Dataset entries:
*-*-*

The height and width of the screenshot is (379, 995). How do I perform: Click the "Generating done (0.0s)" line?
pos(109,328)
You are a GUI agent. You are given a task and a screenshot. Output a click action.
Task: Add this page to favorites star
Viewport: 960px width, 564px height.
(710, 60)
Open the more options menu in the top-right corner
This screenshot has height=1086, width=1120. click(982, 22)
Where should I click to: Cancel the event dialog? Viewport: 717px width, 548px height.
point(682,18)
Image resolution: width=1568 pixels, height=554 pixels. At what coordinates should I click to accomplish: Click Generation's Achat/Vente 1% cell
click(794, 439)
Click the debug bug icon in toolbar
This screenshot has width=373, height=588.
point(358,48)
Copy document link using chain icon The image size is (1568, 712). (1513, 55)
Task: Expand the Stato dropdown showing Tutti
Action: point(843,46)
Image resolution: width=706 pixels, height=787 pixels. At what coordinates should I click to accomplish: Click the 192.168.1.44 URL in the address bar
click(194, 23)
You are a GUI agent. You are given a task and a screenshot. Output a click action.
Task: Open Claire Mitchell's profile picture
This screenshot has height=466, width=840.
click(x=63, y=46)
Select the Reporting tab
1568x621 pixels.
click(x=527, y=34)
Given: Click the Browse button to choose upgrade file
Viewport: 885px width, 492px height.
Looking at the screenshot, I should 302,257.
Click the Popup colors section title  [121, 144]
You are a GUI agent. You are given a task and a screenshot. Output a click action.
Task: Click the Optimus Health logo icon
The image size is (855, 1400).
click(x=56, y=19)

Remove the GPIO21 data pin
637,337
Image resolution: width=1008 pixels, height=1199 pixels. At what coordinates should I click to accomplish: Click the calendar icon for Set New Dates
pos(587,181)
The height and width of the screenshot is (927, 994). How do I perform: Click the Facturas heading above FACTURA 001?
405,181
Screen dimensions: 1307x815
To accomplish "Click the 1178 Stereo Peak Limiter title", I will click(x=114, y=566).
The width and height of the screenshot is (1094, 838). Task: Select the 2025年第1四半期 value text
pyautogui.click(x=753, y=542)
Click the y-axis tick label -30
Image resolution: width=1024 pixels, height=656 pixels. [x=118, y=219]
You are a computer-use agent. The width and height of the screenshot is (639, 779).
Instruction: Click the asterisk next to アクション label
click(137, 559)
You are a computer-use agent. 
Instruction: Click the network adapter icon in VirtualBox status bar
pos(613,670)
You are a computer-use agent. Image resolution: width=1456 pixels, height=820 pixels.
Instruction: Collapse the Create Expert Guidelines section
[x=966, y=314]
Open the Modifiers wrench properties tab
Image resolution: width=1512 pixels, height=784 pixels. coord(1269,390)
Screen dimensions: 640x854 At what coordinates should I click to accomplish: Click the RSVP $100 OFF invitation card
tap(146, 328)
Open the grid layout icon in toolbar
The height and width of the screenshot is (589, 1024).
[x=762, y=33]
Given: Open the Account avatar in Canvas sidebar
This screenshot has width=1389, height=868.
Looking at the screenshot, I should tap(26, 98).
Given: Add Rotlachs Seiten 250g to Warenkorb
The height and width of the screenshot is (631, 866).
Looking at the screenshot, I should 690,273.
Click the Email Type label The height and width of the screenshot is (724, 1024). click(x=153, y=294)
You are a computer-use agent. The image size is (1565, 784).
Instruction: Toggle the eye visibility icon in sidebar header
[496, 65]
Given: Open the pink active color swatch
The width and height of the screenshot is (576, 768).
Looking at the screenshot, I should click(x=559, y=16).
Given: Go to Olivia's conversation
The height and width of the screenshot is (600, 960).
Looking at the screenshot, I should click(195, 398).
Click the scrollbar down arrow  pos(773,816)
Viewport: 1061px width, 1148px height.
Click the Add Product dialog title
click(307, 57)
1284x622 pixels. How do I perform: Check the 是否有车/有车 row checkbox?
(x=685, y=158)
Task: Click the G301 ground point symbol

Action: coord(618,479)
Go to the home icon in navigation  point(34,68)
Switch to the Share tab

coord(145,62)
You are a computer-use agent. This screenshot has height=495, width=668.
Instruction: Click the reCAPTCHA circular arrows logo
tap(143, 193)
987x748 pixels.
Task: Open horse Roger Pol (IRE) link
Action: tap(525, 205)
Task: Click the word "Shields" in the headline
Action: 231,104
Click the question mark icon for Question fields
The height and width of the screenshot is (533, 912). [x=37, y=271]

*-*-*

[What you are asked to do] The records must be reproduced in full. Nothing should differ.

[Written answer]
The height and width of the screenshot is (379, 995). How do I perform: Click the "Generating done (0.0s)" line?
pos(109,328)
You are a GUI agent. You are given a task and a screenshot. Output a click action.
Task: Add this page to favorites star
Viewport: 960px width, 564px height.
(710, 60)
Open the more options menu in the top-right corner
This screenshot has height=1086, width=1120. click(982, 22)
Where should I click to: Cancel the event dialog? Viewport: 717px width, 548px height.
point(682,18)
Image resolution: width=1568 pixels, height=554 pixels. At what coordinates should I click to accomplish: Click Generation's Achat/Vente 1% cell
click(794, 439)
Click the debug bug icon in toolbar
This screenshot has width=373, height=588.
point(358,48)
Copy document link using chain icon The image size is (1568, 712). (1513, 55)
Task: Expand the Stato dropdown showing Tutti
Action: point(843,46)
Image resolution: width=706 pixels, height=787 pixels. At what coordinates should I click to accomplish: Click the 192.168.1.44 URL in the address bar
click(194, 23)
You are a GUI agent. You are given a task and a screenshot. Output a click action.
Task: Open Claire Mitchell's profile picture
This screenshot has height=466, width=840.
click(x=63, y=46)
Select the Reporting tab
1568x621 pixels.
click(x=527, y=34)
Given: Click the Browse button to choose upgrade file
Viewport: 885px width, 492px height.
Looking at the screenshot, I should 302,257.
Click the Popup colors section title  [121, 144]
You are a GUI agent. You are given a task and a screenshot. Output a click action.
Task: Click the Optimus Health logo icon
The image size is (855, 1400).
click(x=56, y=19)

Remove the GPIO21 data pin
637,337
Image resolution: width=1008 pixels, height=1199 pixels. At what coordinates should I click to accomplish: Click the calendar icon for Set New Dates
pos(587,181)
The height and width of the screenshot is (927, 994). How do I perform: Click the Facturas heading above FACTURA 001?
405,181
Screen dimensions: 1307x815
To accomplish "Click the 1178 Stereo Peak Limiter title", I will click(x=114, y=566).
The width and height of the screenshot is (1094, 838). Task: Select the 2025年第1四半期 value text
pyautogui.click(x=753, y=542)
Click the y-axis tick label -30
Image resolution: width=1024 pixels, height=656 pixels. [x=118, y=219]
You are a computer-use agent. The width and height of the screenshot is (639, 779).
Instruction: Click the asterisk next to アクション label
click(137, 559)
You are a computer-use agent. 
Instruction: Click the network adapter icon in VirtualBox status bar
pos(613,670)
You are a computer-use agent. Image resolution: width=1456 pixels, height=820 pixels.
Instruction: Collapse the Create Expert Guidelines section
[x=966, y=314]
Open the Modifiers wrench properties tab
Image resolution: width=1512 pixels, height=784 pixels. coord(1269,390)
Screen dimensions: 640x854 At what coordinates should I click to accomplish: Click the RSVP $100 OFF invitation card
tap(146, 328)
Open the grid layout icon in toolbar
The height and width of the screenshot is (589, 1024).
[x=762, y=33]
Given: Open the Account avatar in Canvas sidebar
This screenshot has width=1389, height=868.
Looking at the screenshot, I should tap(26, 98).
Given: Add Rotlachs Seiten 250g to Warenkorb
The height and width of the screenshot is (631, 866).
Looking at the screenshot, I should 690,273.
Click the Email Type label The height and width of the screenshot is (724, 1024). click(x=153, y=294)
You are a computer-use agent. The image size is (1565, 784).
Instruction: Toggle the eye visibility icon in sidebar header
[496, 65]
Given: Open the pink active color swatch
The width and height of the screenshot is (576, 768).
Looking at the screenshot, I should click(x=559, y=16).
Given: Go to Olivia's conversation
The height and width of the screenshot is (600, 960).
Looking at the screenshot, I should click(195, 398).
Click the scrollbar down arrow  pos(773,816)
Viewport: 1061px width, 1148px height.
Click the Add Product dialog title
click(307, 57)
1284x622 pixels. How do I perform: Check the 是否有车/有车 row checkbox?
(x=685, y=158)
Task: Click the G301 ground point symbol

Action: coord(618,479)
Go to the home icon in navigation  point(34,68)
Switch to the Share tab

coord(145,62)
You are a computer-use agent. This screenshot has height=495, width=668.
Instruction: Click the reCAPTCHA circular arrows logo
tap(143, 193)
987x748 pixels.
Task: Open horse Roger Pol (IRE) link
Action: tap(525, 205)
Task: Click the word "Shields" in the headline
Action: 231,104
Click the question mark icon for Question fields
The height and width of the screenshot is (533, 912). [x=37, y=271]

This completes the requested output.